Alongside this, a new class of “AI firewalls” has emerged. These governance layers act as real-time circuit breakers, monitoring agent behavior, detecting prompt injections, and blocking misuse before it cascades. Rather than trying to predict every failure mode, defenders are shifting toward outcome-driven security: high-level mandates like “secure this perimeter” or “prevent unauthorized fund movement,” enforced by defensive agents that can adapt dynamically.
The Gavel Finally Drops
Perhaps the most consequential change of 2026 is cultural rather than technical. AI risk has moved decisively into the boardroom.
Regulators are no longer content with abstract principles. The EU AI Act is entering its most forceful phase, with strict obligations for high-risk systems in areas like employment and critical infrastructure. More importantly, legal theory is catching up with reality. We expect the first major cases in which executives are held personally liable for the actions of autonomous agents operating under their authority and control..

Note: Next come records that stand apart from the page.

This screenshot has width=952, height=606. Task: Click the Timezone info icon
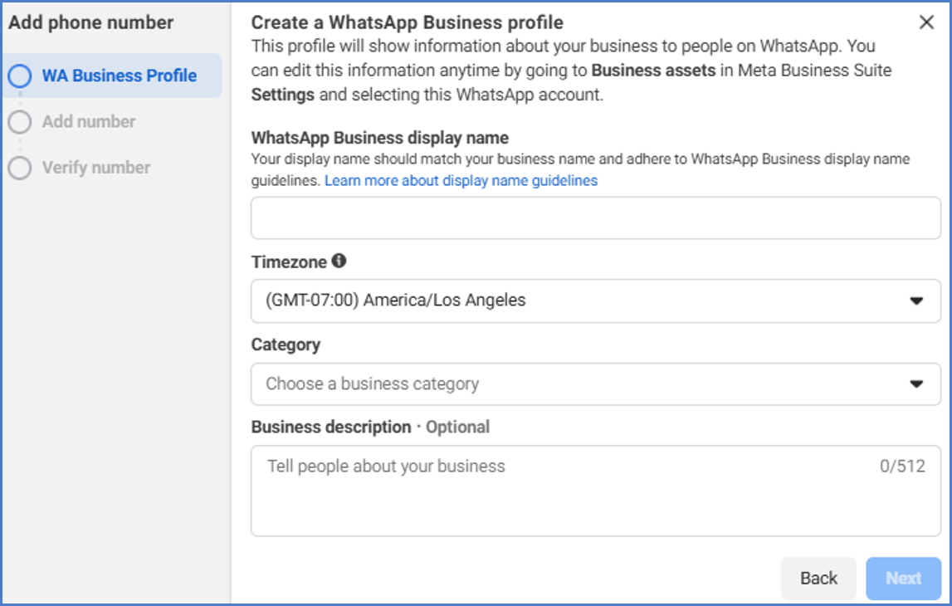click(339, 261)
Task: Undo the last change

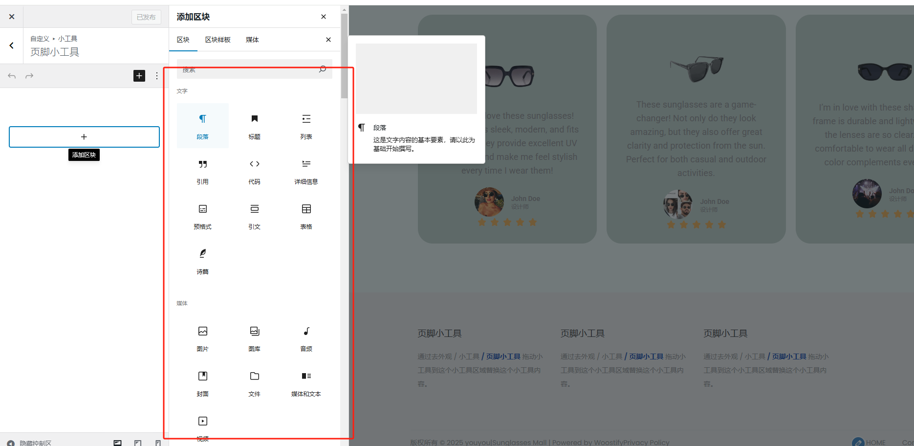Action: click(11, 76)
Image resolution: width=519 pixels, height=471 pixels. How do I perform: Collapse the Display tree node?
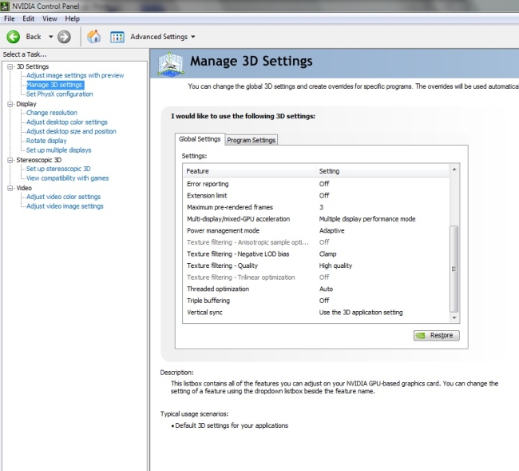[x=10, y=104]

And yet, a dangerous gap remains. Despite widespread adoption, only a small fraction of organizations roughly 6% by current estimates have a mature AI security strategy. Innovation is racing ahead of governance, and history suggests that this is where crises are born.
Closing Thoughts
As we move deeper into 2026, the line between success and failure is becoming clear. It is not about who adopts AI the fastest, but who governs it the best.
Organizations that treat AI agents like trusted employees, with identity management, monitoring, clear boundaries, and accountability, will unlock extraordinary leverage. Those that grant autonomy without oversight may discover, too late, that speed without control is just another form of risk.
The agentic era is here. The only open question is whether we choose to manage it or let it manage us.